A Hive Virtual Warehouse is an instance of compute resources with various options that allow you to control the size, elasticity, and availability of the data warehouse to meet your varying workload demands. Therefore, it is essential to understand the type of workloads or number of concurrent queries that your Virtual Warehouse must serve during peak periods before deciding the size of your Virtual Warehouse.

If you are upgrading from legacy platforms or CDP to CDW PvC and migrating workloads that used to run on YARN, you may want to consider building your Virtual Warehouse instance as a copy of the compute resources that you have defined in the YARN queues.

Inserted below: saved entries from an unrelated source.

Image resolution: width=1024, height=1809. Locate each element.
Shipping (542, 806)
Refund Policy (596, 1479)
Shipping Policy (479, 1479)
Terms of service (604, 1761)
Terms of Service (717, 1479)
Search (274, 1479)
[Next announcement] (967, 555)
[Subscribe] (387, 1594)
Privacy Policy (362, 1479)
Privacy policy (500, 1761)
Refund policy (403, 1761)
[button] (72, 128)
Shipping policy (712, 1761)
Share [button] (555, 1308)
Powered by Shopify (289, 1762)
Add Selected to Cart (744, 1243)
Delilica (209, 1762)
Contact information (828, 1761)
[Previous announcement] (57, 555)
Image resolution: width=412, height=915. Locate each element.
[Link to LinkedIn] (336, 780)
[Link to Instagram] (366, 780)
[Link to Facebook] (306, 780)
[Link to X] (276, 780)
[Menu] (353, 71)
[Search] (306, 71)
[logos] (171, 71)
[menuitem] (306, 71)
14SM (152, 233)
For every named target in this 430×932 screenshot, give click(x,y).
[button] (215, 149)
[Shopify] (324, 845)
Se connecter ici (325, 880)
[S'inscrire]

If these YARN queues are sized based on workload types, such as BI or ETL, you may use this document as a reference to plan your Virtual Warehouse instance.

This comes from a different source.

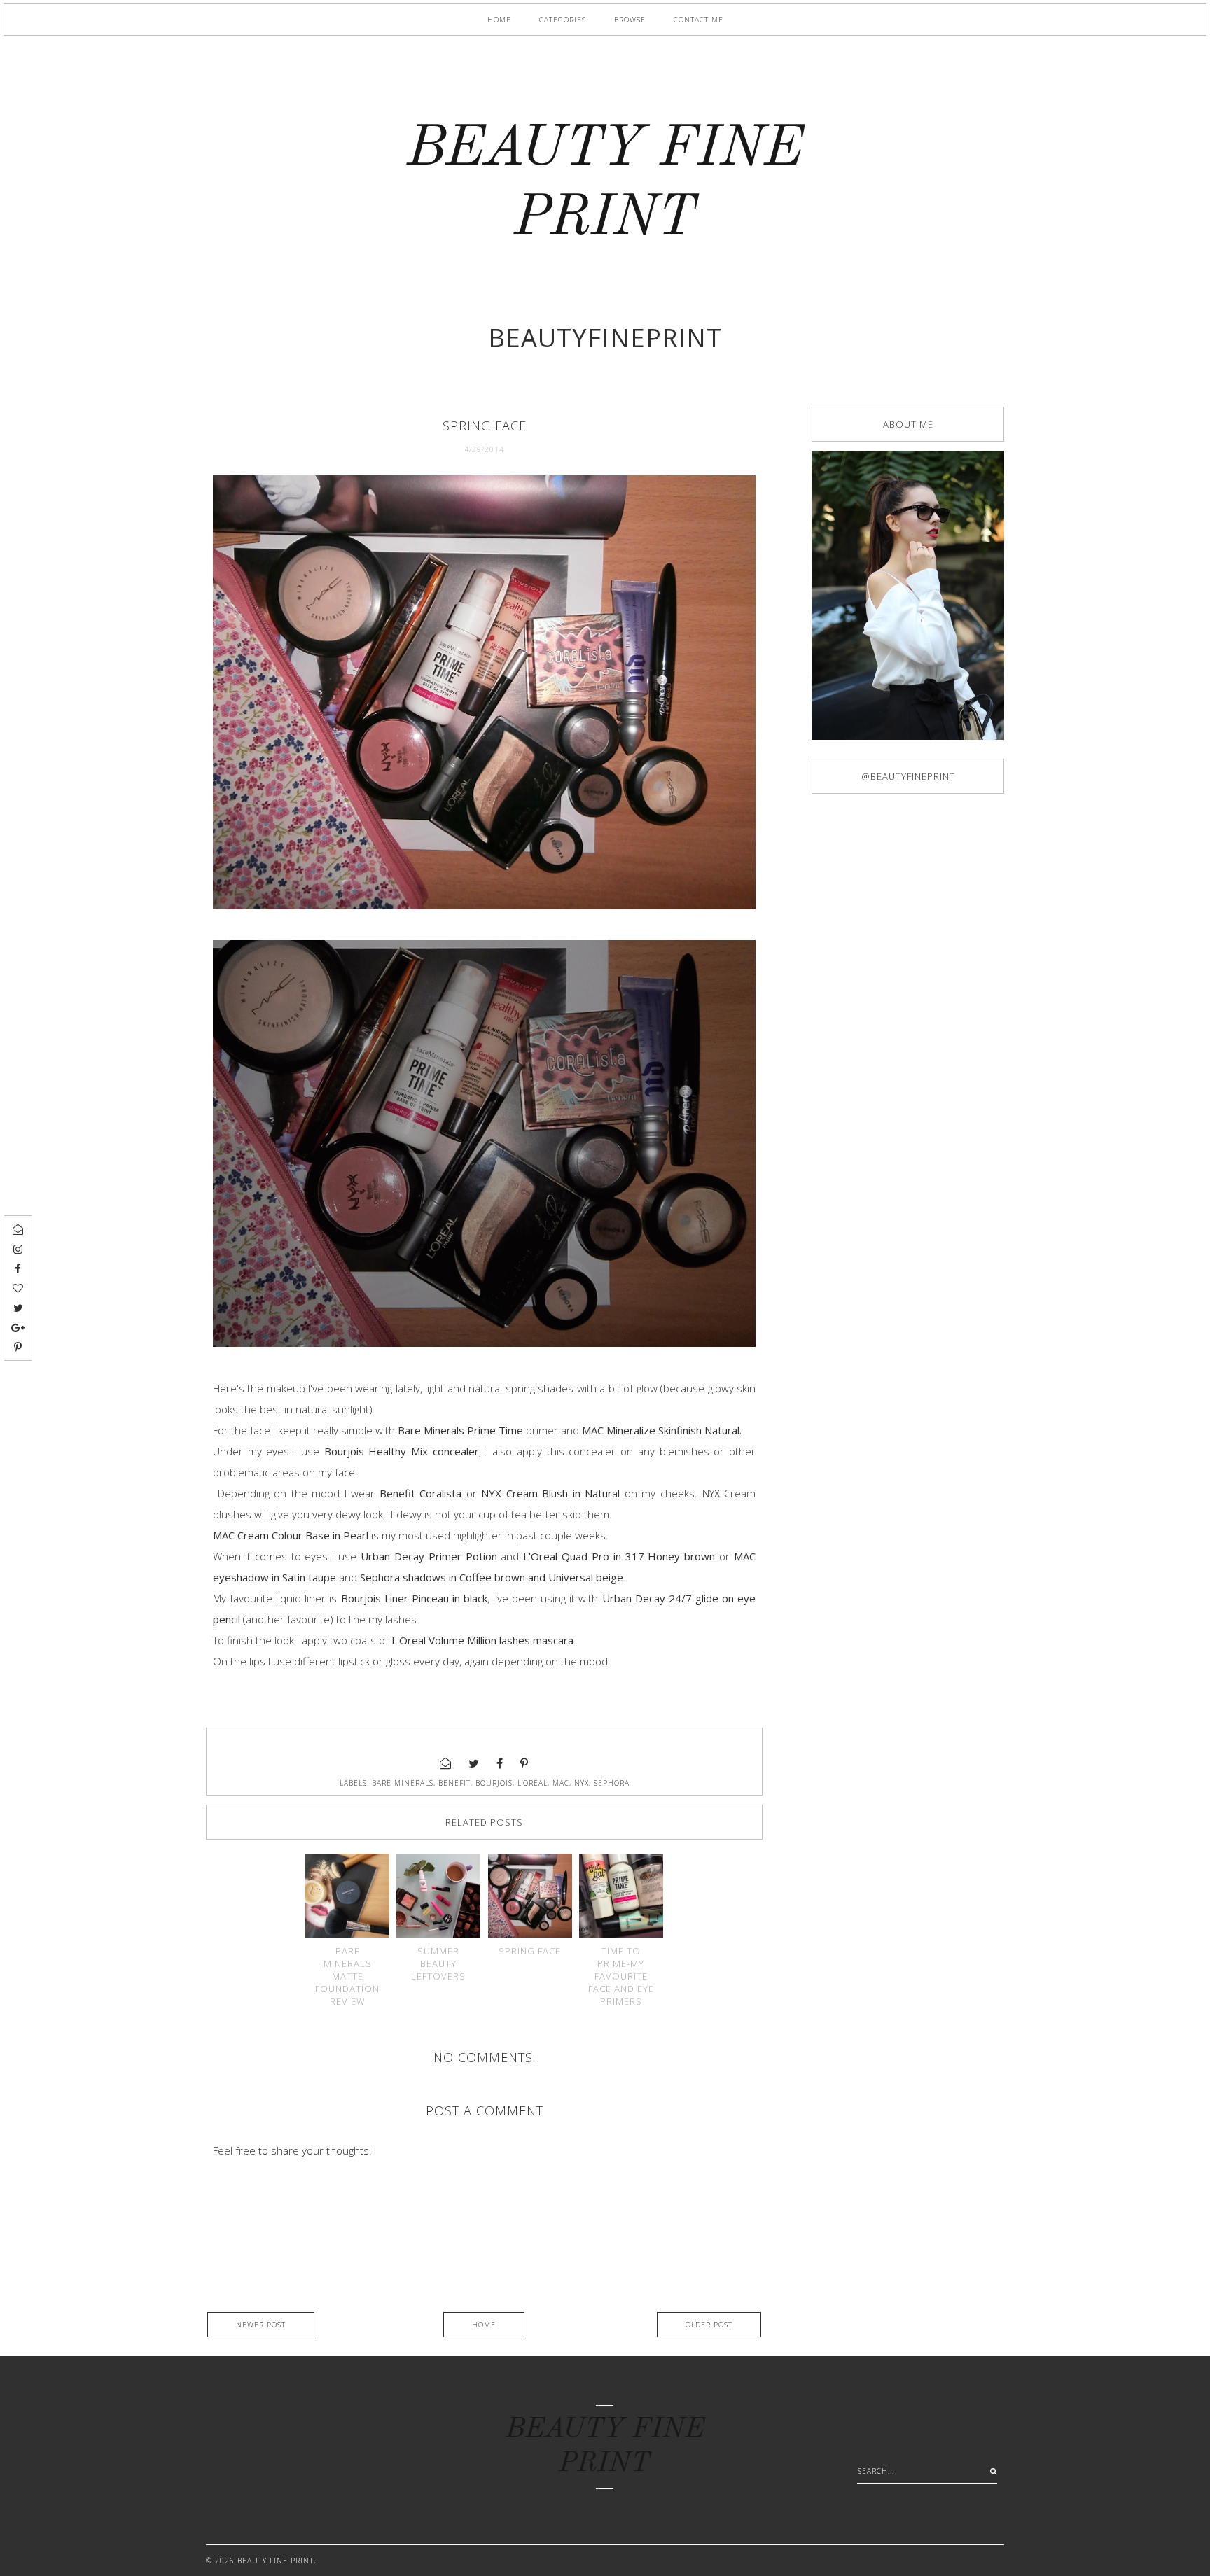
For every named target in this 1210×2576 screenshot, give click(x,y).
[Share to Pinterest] (524, 1763)
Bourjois (494, 1783)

In CDW, a Virtual Warehouse is categorized based on sizes that represent the size of an Executor Group that handles query requests. Queries can only run within the boundaries of an Executor Group.

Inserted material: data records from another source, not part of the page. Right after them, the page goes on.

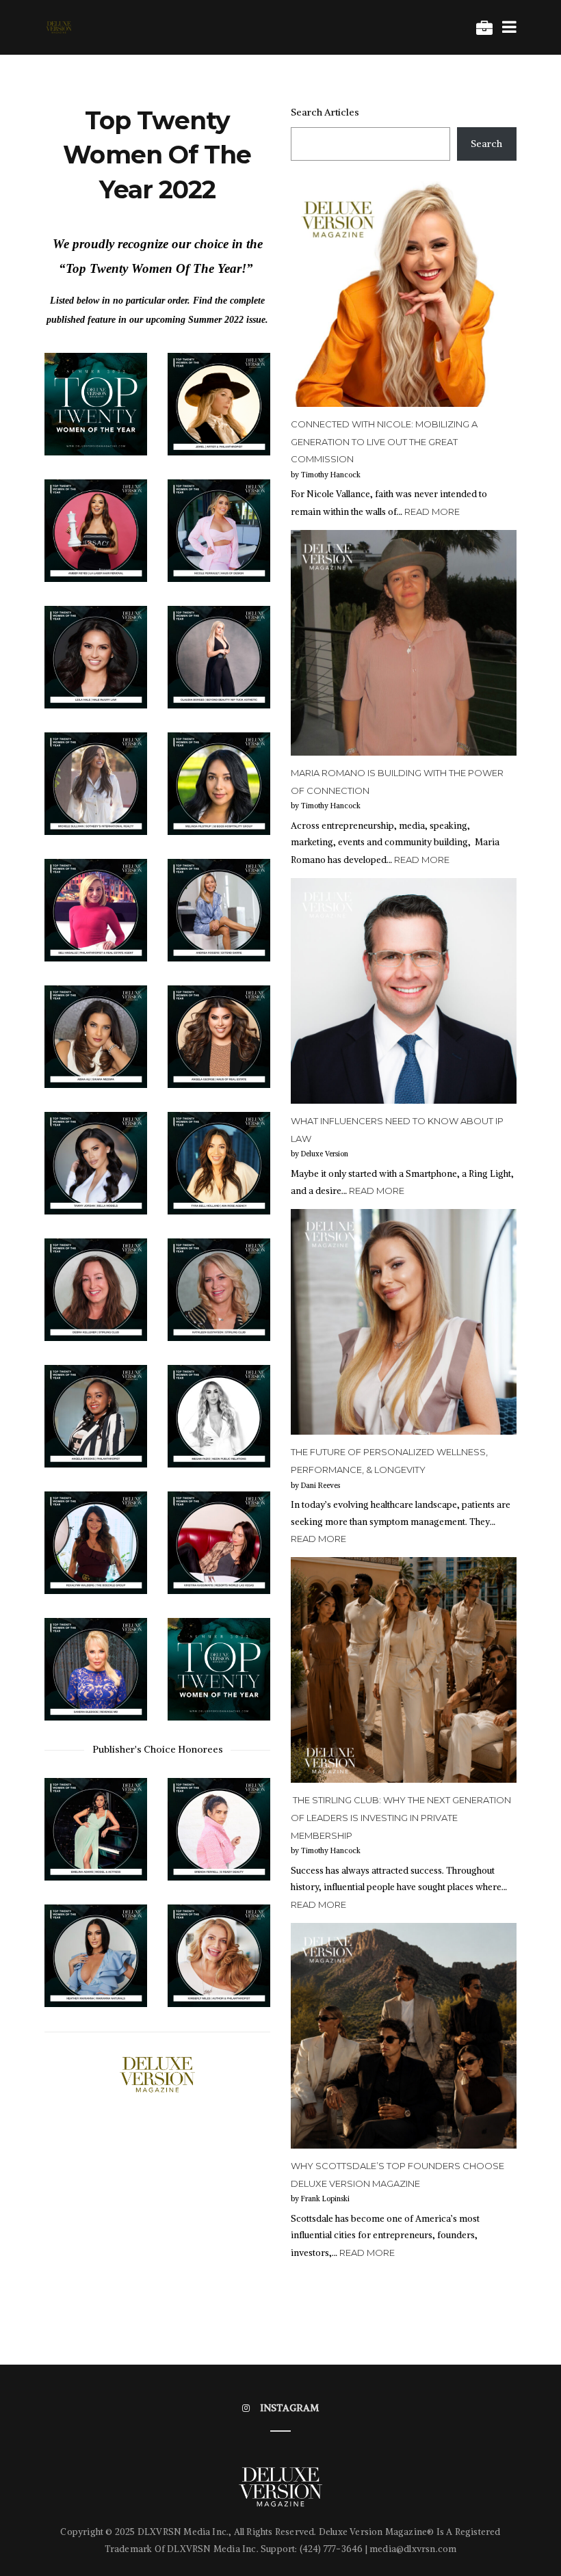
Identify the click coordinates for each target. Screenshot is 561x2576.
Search (486, 143)
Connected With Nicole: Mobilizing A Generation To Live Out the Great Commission (384, 441)
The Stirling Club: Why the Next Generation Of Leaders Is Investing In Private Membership (401, 1817)
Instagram (289, 2408)
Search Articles (325, 112)
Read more (432, 511)
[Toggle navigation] (507, 27)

Mixing workloads with different characteristics in the same Executor Group makes it difficult to predict Service Level Agreements (SLAs). Therefore, it is important that you understand your workloads and plan your Virtual Warehouses based on the workload types.

  • Business Intelligence (BI) workloads
    Business Intelligence (BI) workloads are usually smaller with more targeted datasets. Response times need to be optimized because operations depend on near real-time analysis.
  • Research BI workloads
    Research BI workloads dive deeper into data exploration than BI workloads. Datasets used in research may not always be optimized for performance. In Research BI workloads, the balance can tilt more towards the cost side of the equation than that of BI workloads.
  • Discovery ETL workloads
    Discovery ETL workloads are unpredictable and take “Research BI” into longer-running exploratory pipelines that might yield desired results.
  • Production ETL workloads
    Production ETL workloads are predictable and usually come with SLAs. They build out the data models used by BI and Research that run the business. They can also be very resource intensive and traverse through a lot of data.

You must create a Virtual Warehouse instance with these workload characteristics in mind. Data Services, where Virtual Warehouse instances are created, provide isolation for other Virtual Warehouses or Data Service instances running workloads. However, there is no isolation within an Executor Group of a Virtual Warehouse instance.

The following table lists the Virtual Warehouse sizes that you can choose based on the workload types that are described above:
XSMALL (2 executors) SMALL (10 executors) MEDIUM (20 executors) LARGE (40 executors) Custom
Research BI X X
Discovery ETL X X X
Production ETL X1 X1 X1
1 Consider the Query Isolation mode for Virtual Warehouse instances that run complex ETL-type queries requiring intensive data scanning.